Cry of the Icemark by Stuart Hill involved a young queen of a fantasy land.  I didn't find it very deep/meaningful but neither do I regret the 2-3 hours I spent reading it.  He wrote a sequel to it, it's out in hardback now.

Laurence Yep wrote a series of YA dragon books with a very Eastern feeling to it.  I read them a long time ago and liked them.

Rosemary Sutcliffe wrote several historical fiction type books for YA readers.  I can't think of any titles off the top of my  head, but I seem to recall she did a decent one following what the "real" King Arthur might have been like.

Then there's Beauty - the retelling of Beauty and the Beast- by Robin McKinley.  I loved that book when I was younger.  Actually, I still do 

Can't think of any more off the top of my head - hope this is useful.  How are you coming with your writing?


----------



## Aevin (Nov 10, 2006)

Hey, thanks, CZ!  This is very helpful!

I've read and loved John Christopher's "The White Mountains," but that's the only one I've really heard of.  I have a list, now ...
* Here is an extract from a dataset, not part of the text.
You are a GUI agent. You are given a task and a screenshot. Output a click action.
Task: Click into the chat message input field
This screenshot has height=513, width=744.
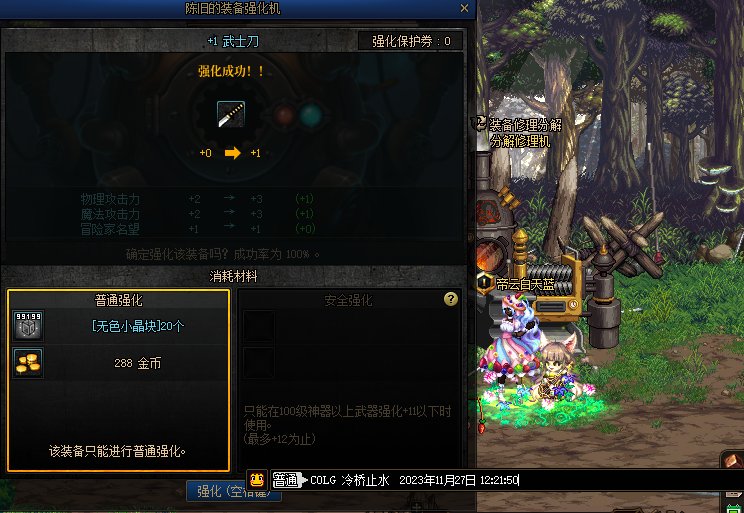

Now, the only trouble is where to start.

Well, as for my writing, it's been going a little slow lately, specifically because I haven't been reading much.  I feel clumsy, and need to remind myself how much fun writing/reading can be.  You've really helped me out.  Thanks again!


----------



## Dawnstorm (Nov 10, 2006)

Dark Aevin said:
			
		

> I want to write adventure books for children and teens.  The problem is, I want to write (and read) stuff which is not only entertaining for kids, but meaningful and thematically deep.  I don't even know where to look for this kind of stuff.


May I suggest Alison Croggon's tetralogy (three books published already).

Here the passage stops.